これは引用の前提条件として、自分の著作物が主でなければなりません。
引用する他人の著作物が主である引用はあり得ません。
引用する著作物は従というように、主と従の関係がしっかりと保たれている必要性があります。つまり、引用ばかり多いというのは著作権法第三十二条の引用とはいえません。
著作権を自由に使うためのもうひとつの条件
著作権法第三十条から第五十条は「著作権の制限」として著作権の自由利用に関する規定が設けられている。
前頁の三つの原則によって、これらを守ることによって著作権法第三十二条が適用され、他人の著作物を無料で無断で使えます。
これは公表された著作物に関してあらゆる場合において使用を認めないという著作権者が現われれば、教育上、福祉上困る場合もあったり、それ以外のいろいろな障害が発生する場合もあります。
そのために規定として第三十条から第五十条までに「著作権の制限」として記載されているのです。
もちろん、同法五十条では著作者人格権との関係として、人格権に抵触するような使い方は認められないことになっています。
そして、著作権を自由に使うためのもうひとつの条件というのは同法第四十八条引用条件として「出所の明示」があります。
これは引用の三つの原則に加えて、引用した著作物のそばに出所明示をすることです。
出所明示といっても、現実には引用した側がきちんと出所を明示することが意外と守られていません。この条件は文章であっても、写真、漫画、絵画、イラストの引用個所のそばに必ず出所明示をしなければなりません。
これは出所明示の条件はあっても具体的にどこに記載すればよいのかという規定がないため表示方法が統一されていません。しかし、同法四十八条「出所の明示」では、
「……当該各号に規定する著作物の出所を、その複製または、利用の態様に応じ合理的と認められる方法及び程度により、明示しなければならない」
このように引用表示の方法は明確ではありませんが、あまりにもその表示が小さすぎて読みにくかったり、見にくければその表示の意味はありません。
つまり、誰が見てもわかる範囲の表示方法が必要となります。
また、学術論文などでよく見かけますが、出版社名、第何版の何章、第何節の何頁掲載などと出所明示を細かくしなければならないケースもあります。
しかし、最小限度いかなる場合でも必要なことは「著作者名」「著作物の題号を入れることが最小限度のものといわれている。
また、引用とは無料で無断でできることをいい、了解を得たものは引用ではありません。
ですから、よく「無断引用」という言葉が新聞や雑誌等で使われているが、引用は無断でできることですからその言葉はあてはまらないと考えられます。
どうでしょう。
これらの条件を守りさえすれば、著作権法第三十二条が適用され、いちいち著作者から許可を得なくても無料で無断で自由に勝手に使えることができます。

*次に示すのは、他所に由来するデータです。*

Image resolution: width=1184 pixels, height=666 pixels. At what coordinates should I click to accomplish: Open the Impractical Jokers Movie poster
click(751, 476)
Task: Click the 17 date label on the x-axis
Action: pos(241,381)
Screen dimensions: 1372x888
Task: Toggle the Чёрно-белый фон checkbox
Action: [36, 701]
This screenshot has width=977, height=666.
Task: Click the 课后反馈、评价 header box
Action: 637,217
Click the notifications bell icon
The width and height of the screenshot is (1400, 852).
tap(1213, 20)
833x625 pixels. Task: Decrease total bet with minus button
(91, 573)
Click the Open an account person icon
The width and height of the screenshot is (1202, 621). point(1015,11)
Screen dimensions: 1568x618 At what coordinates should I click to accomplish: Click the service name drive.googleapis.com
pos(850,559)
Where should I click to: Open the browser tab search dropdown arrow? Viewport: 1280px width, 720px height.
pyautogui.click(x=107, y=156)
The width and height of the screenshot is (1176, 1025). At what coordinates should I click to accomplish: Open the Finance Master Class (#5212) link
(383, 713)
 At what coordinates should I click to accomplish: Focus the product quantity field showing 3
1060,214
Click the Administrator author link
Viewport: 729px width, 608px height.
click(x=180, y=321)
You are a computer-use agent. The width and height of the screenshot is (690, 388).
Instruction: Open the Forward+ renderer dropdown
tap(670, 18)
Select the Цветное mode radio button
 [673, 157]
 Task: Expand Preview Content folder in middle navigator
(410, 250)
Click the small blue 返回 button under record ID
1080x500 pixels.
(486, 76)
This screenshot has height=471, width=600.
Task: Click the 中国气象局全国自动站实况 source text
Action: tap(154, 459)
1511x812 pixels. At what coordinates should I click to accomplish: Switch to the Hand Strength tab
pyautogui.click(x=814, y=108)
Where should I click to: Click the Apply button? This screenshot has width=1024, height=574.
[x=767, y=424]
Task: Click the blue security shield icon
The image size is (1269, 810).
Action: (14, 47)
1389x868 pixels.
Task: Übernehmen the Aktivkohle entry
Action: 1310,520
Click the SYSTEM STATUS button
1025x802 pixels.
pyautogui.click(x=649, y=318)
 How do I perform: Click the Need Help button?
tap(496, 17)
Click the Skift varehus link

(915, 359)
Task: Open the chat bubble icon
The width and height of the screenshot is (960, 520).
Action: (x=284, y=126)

逆に、この原則を守らなければ引用とはいえず著作権侵害になる。
引用が一番該当するのは文章を中心とした活字関係です。
そのため新聞や雑誌、書籍で一番この引用が活用されているが、放送関係、映画等の映像関係、広告宣伝関係にはこの引用はすべてあり得ません。(しかし、営利を目的としない場合の特例はある)引用は、「報道、批評、研究その他の場合……」認められているもので営利を目的とした広告宣伝媒体では必ず許可が必要となります。
また、インターネット等のホームページにおける引用はかなりむずかしいといわざる得ない部分があります。ですから、しっかりとこの引用の条件を明確にすることです。